*** Opening Supplied data ***

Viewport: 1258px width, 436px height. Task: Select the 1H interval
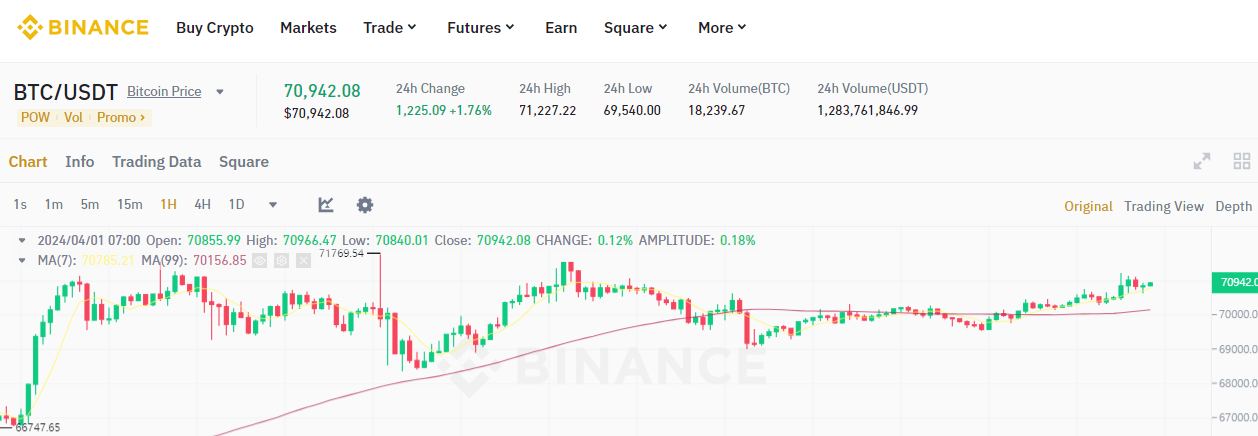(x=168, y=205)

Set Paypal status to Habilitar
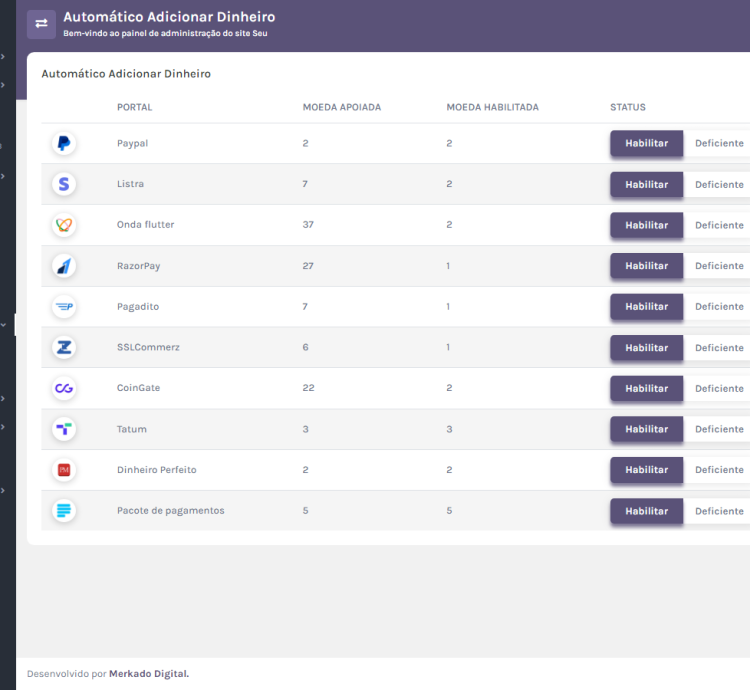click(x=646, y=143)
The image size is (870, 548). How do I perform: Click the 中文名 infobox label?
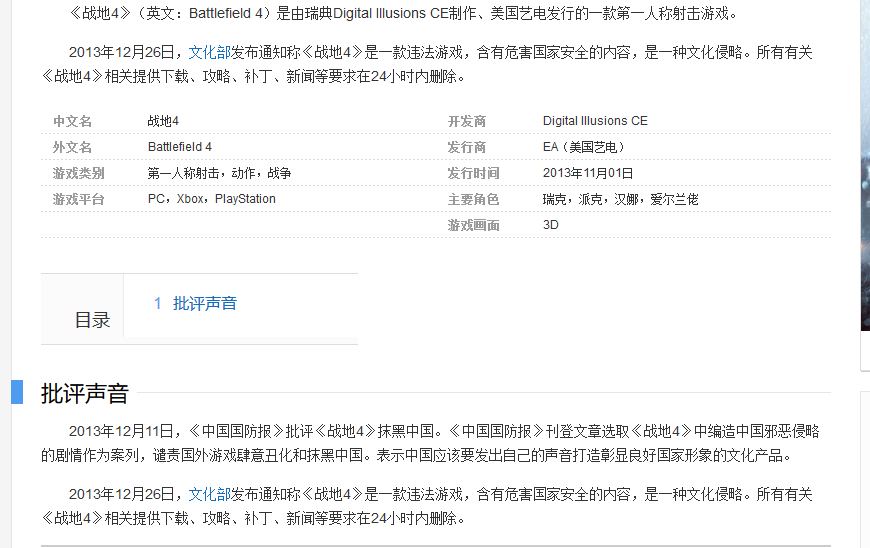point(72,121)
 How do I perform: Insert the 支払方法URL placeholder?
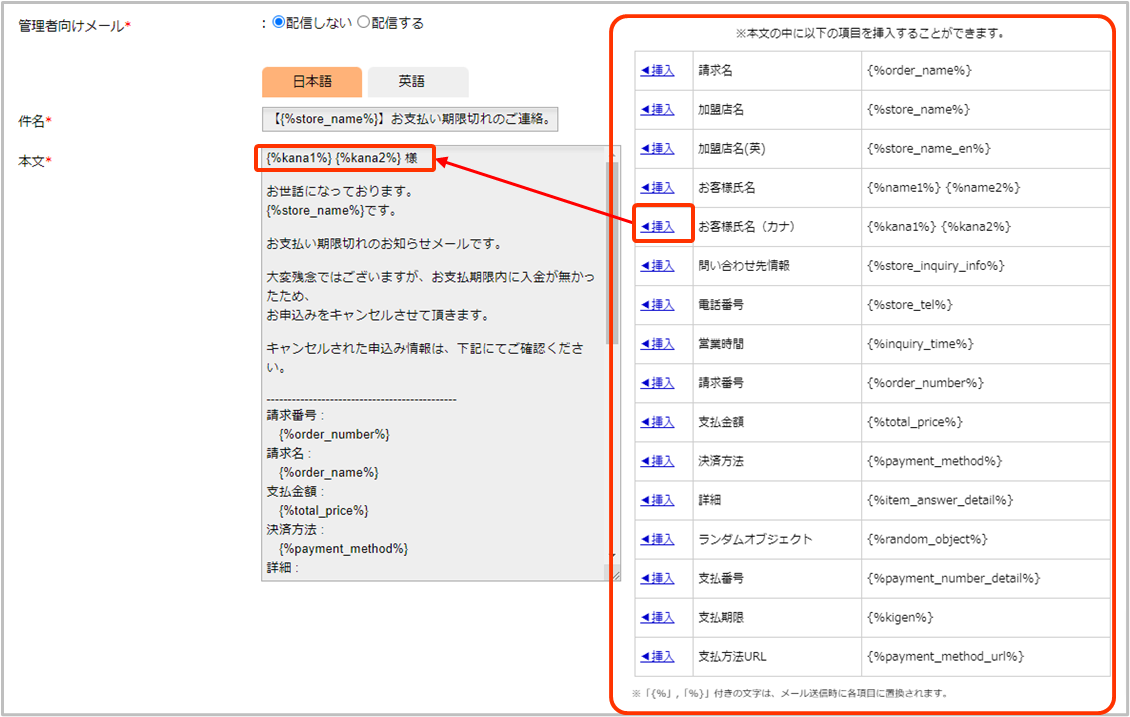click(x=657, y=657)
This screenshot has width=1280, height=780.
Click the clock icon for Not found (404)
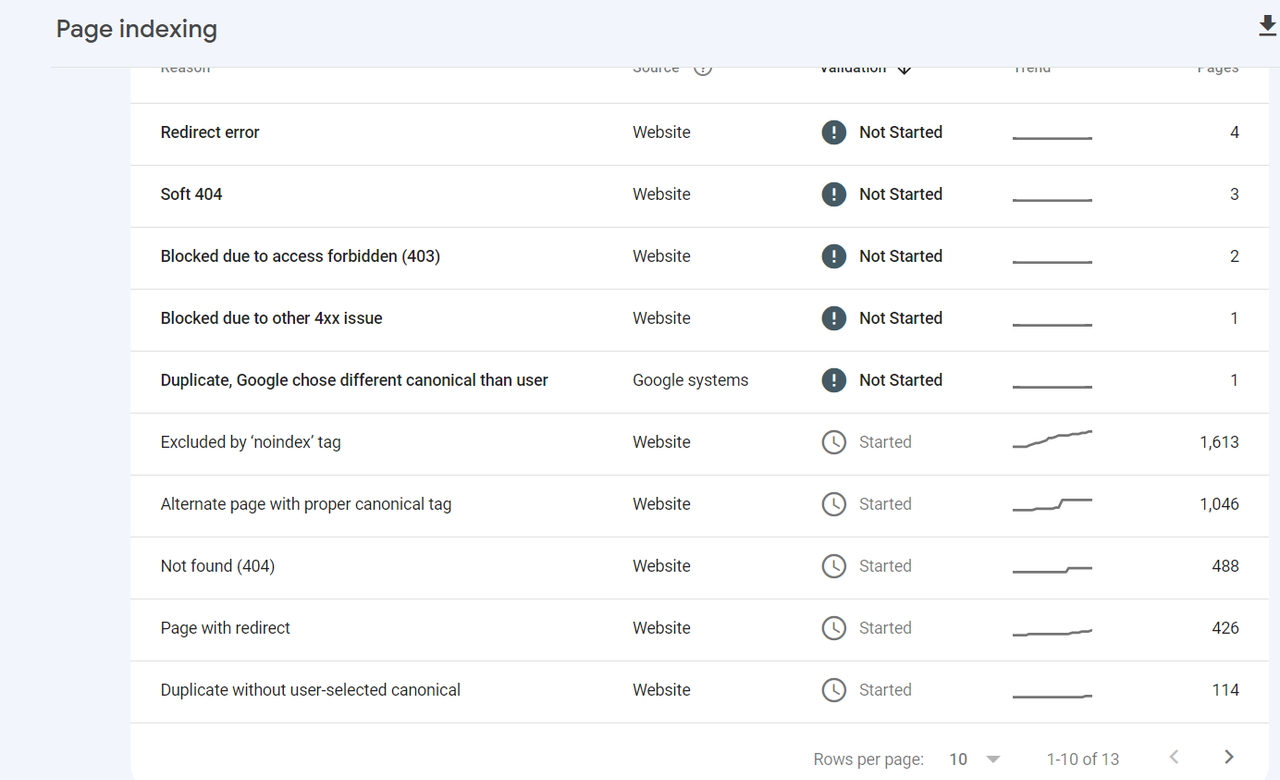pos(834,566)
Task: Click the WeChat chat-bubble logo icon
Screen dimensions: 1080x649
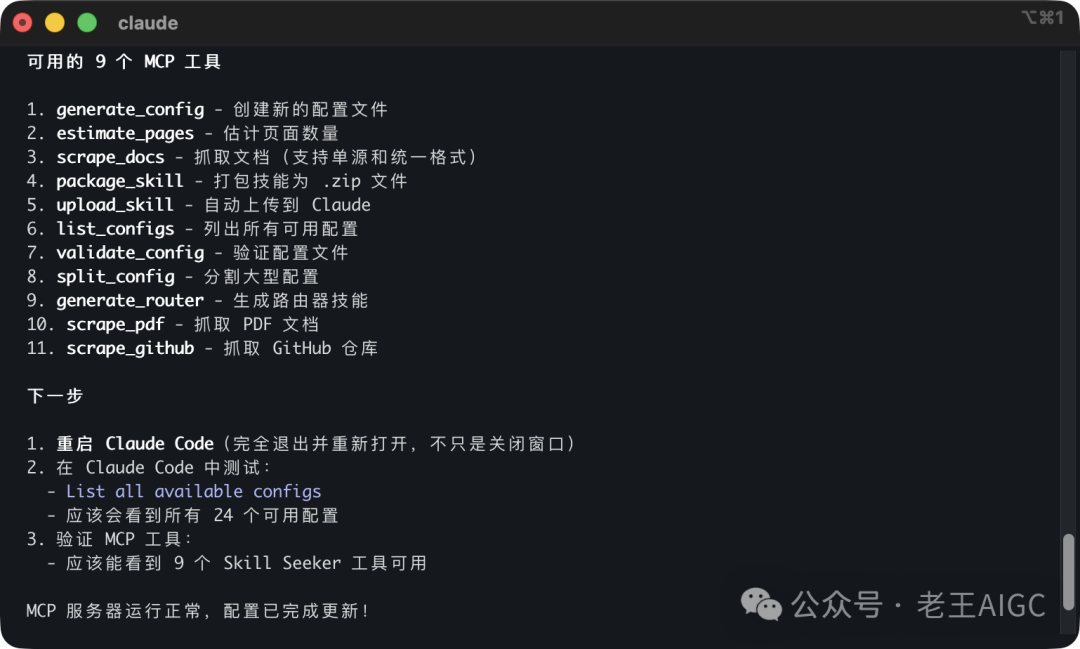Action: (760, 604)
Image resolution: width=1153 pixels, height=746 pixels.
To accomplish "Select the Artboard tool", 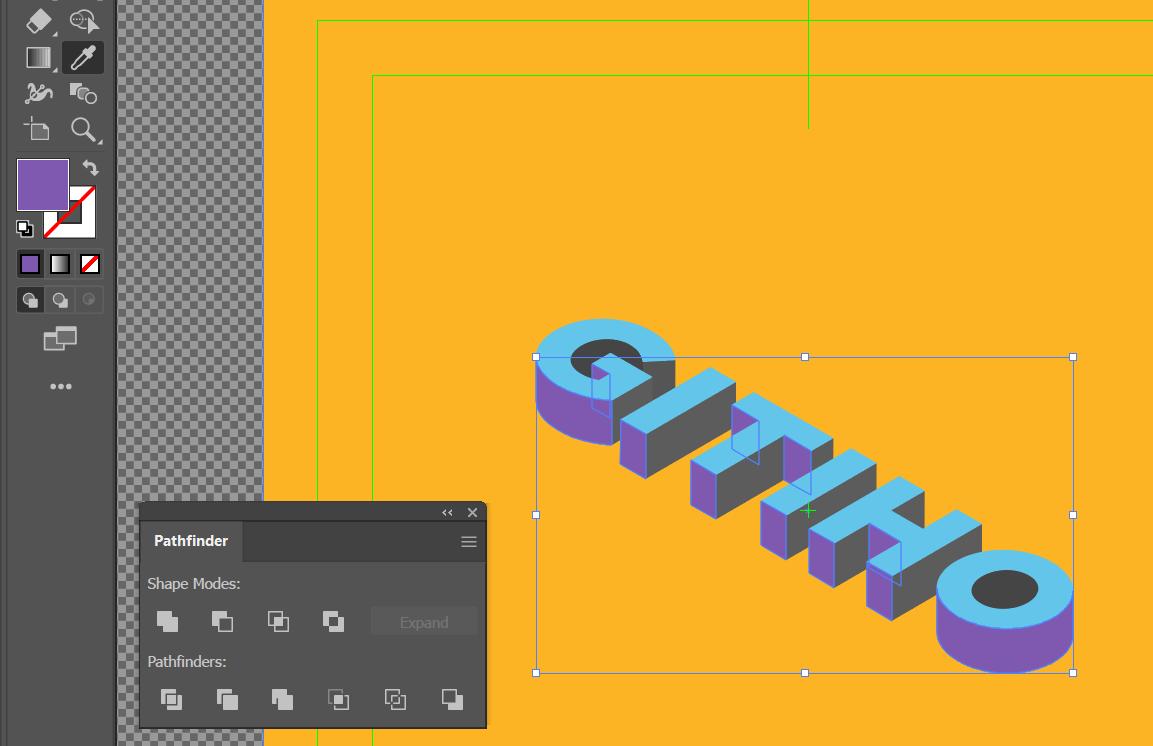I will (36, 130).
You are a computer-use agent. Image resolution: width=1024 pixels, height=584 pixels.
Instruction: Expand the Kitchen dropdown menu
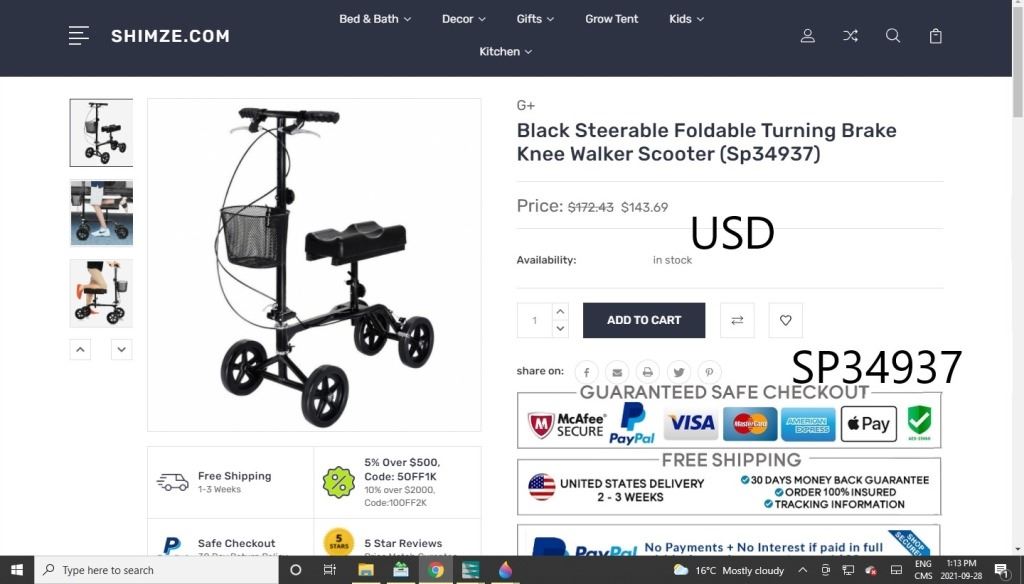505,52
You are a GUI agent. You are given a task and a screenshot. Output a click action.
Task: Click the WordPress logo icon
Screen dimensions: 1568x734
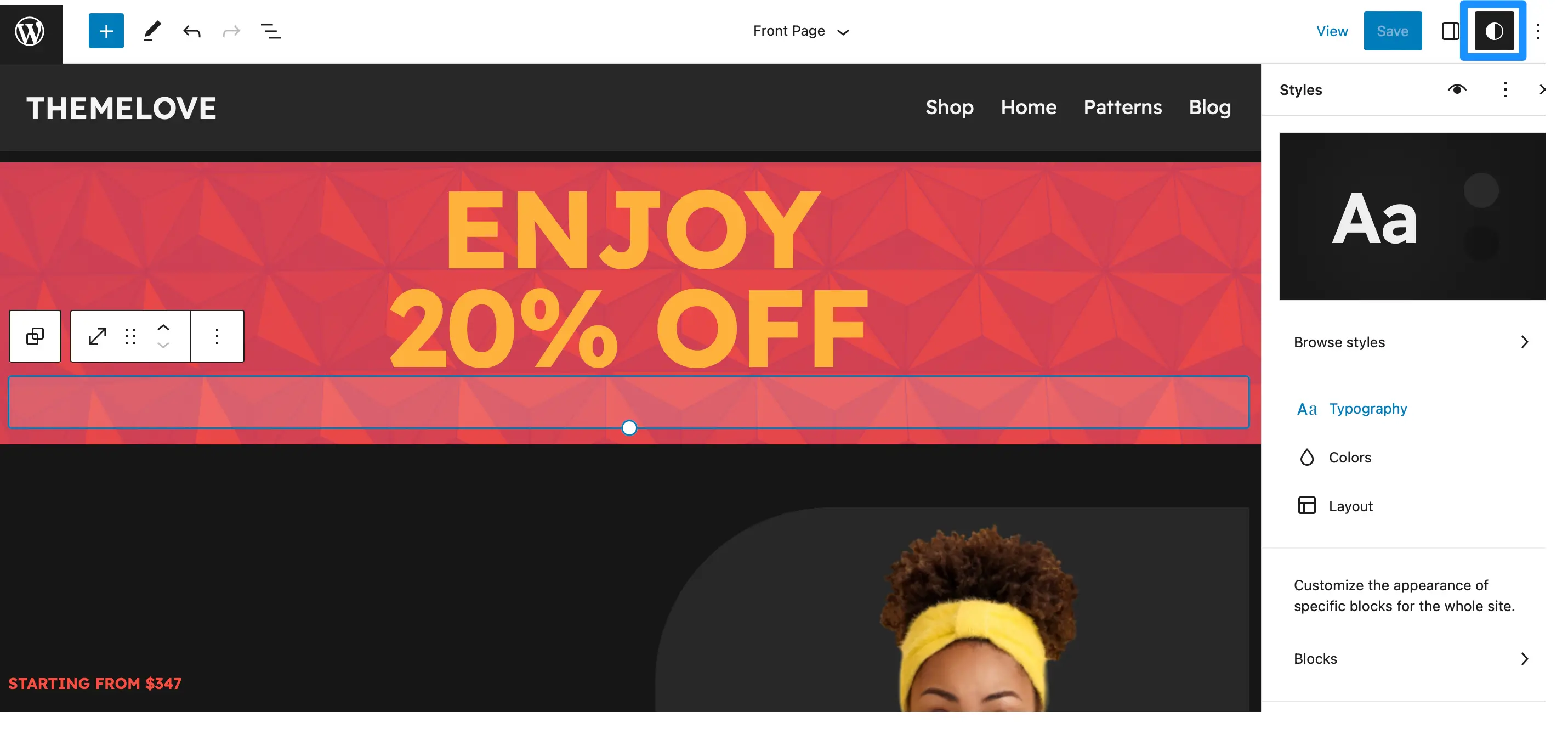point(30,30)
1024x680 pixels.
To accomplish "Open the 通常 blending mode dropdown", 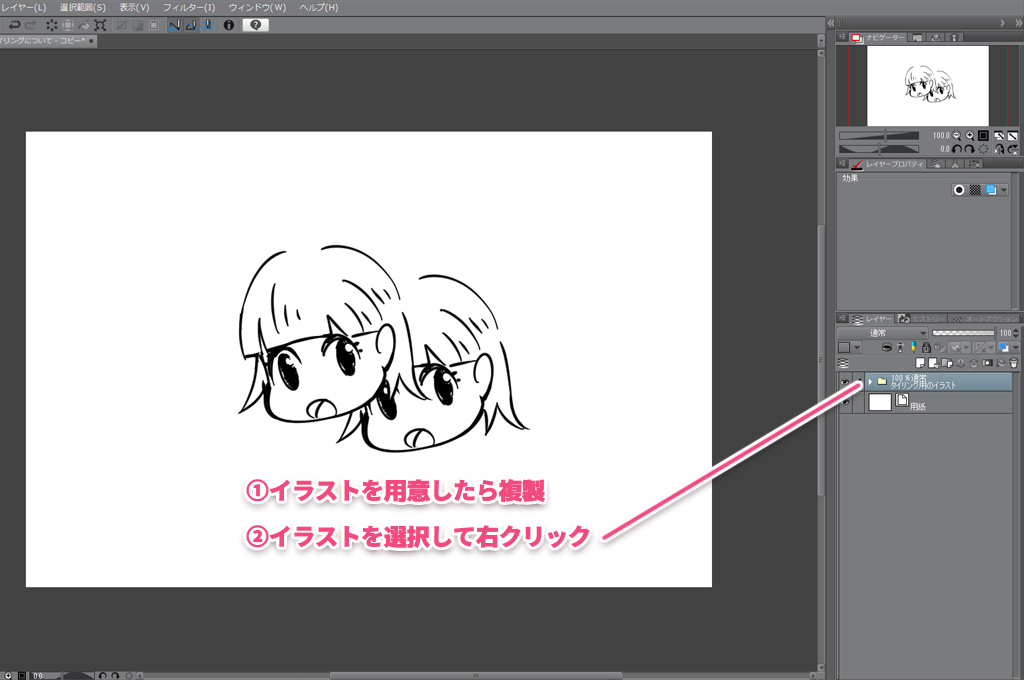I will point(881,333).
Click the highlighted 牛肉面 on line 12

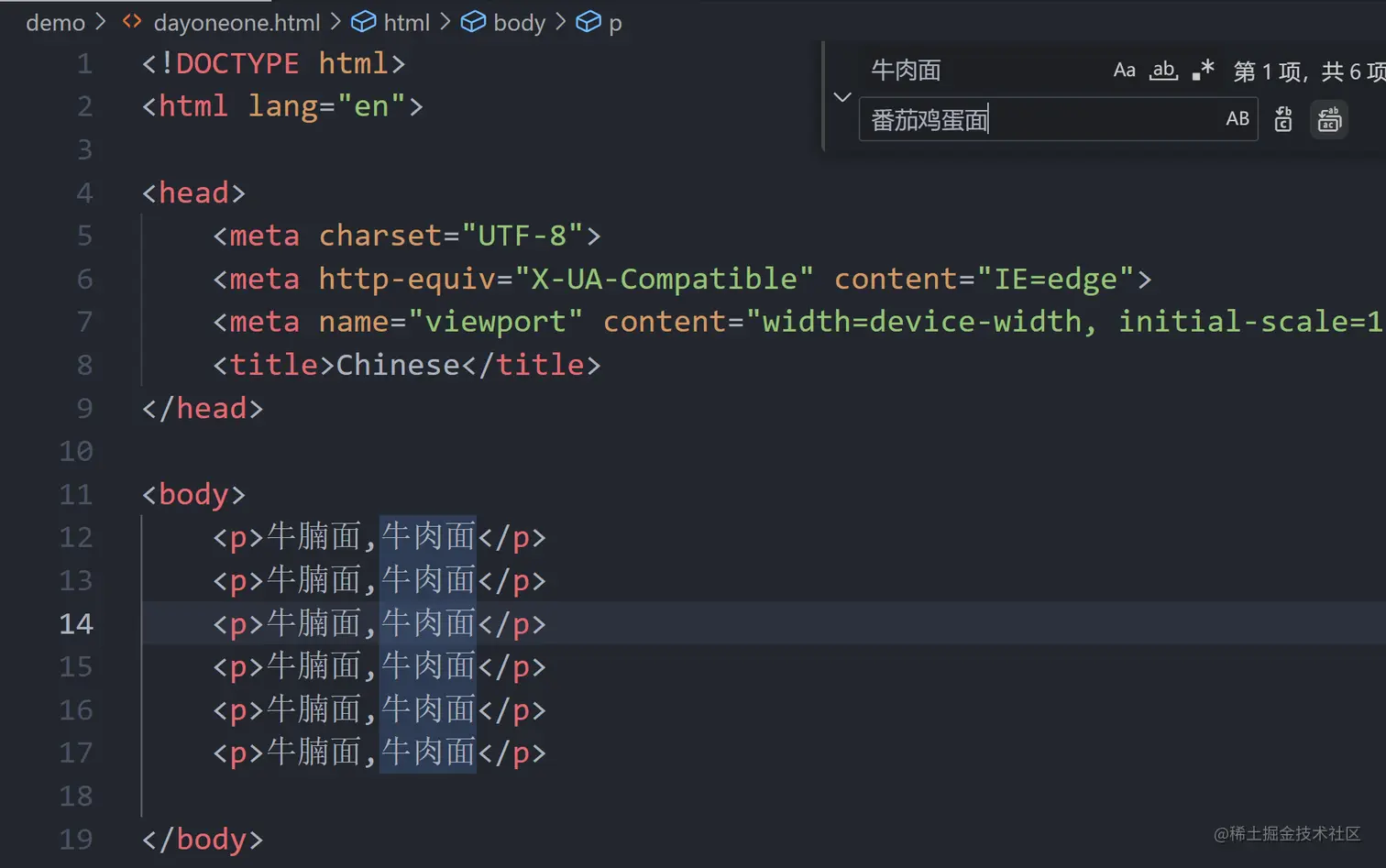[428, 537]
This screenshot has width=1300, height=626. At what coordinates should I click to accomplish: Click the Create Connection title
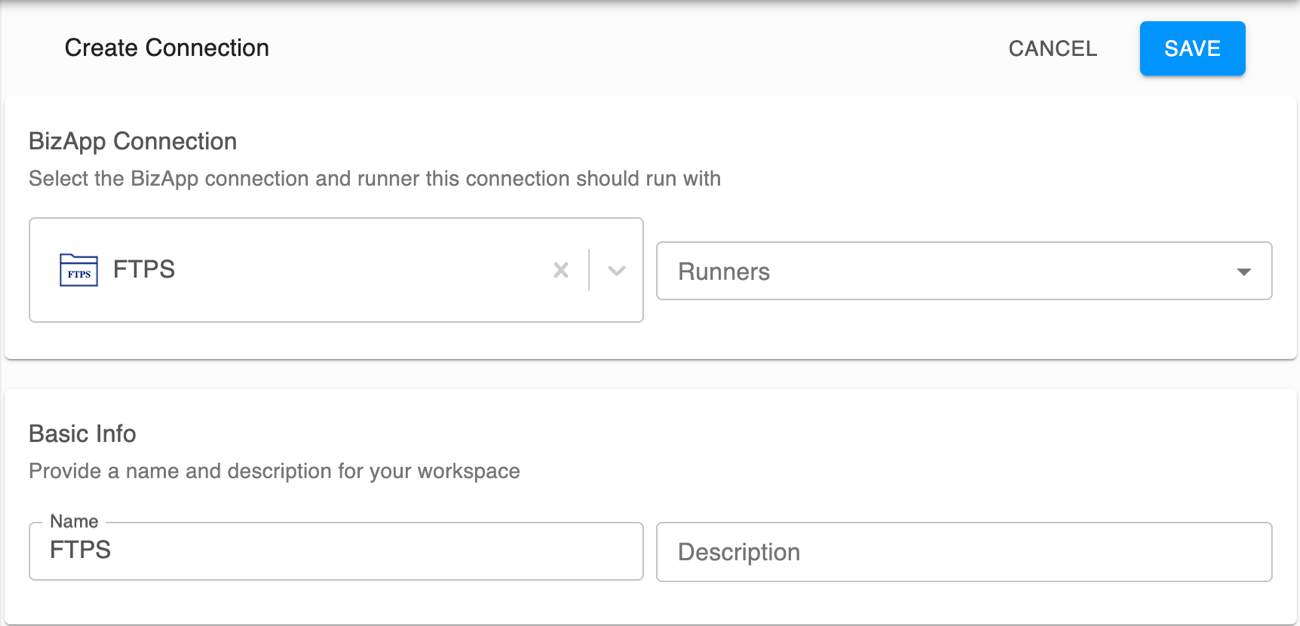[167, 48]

*** Closing Supplied data ***

Task directions: Up to and including the line containing "This screenshot has width=1280, height=780.", quote each line of the entries above from the very first, please, exactly and without images.

Result of the task:
Viewport: 1258px width, 436px height. Task: Select the 1H interval
(x=168, y=205)

Set Paypal status to Habilitar
click(x=646, y=143)
The image size is (870, 548). How do I perform: Click the 中文名 infobox label?
point(72,121)
 How do I perform: Insert the 支払方法URL placeholder?
click(x=657, y=657)
This screenshot has width=1280, height=780.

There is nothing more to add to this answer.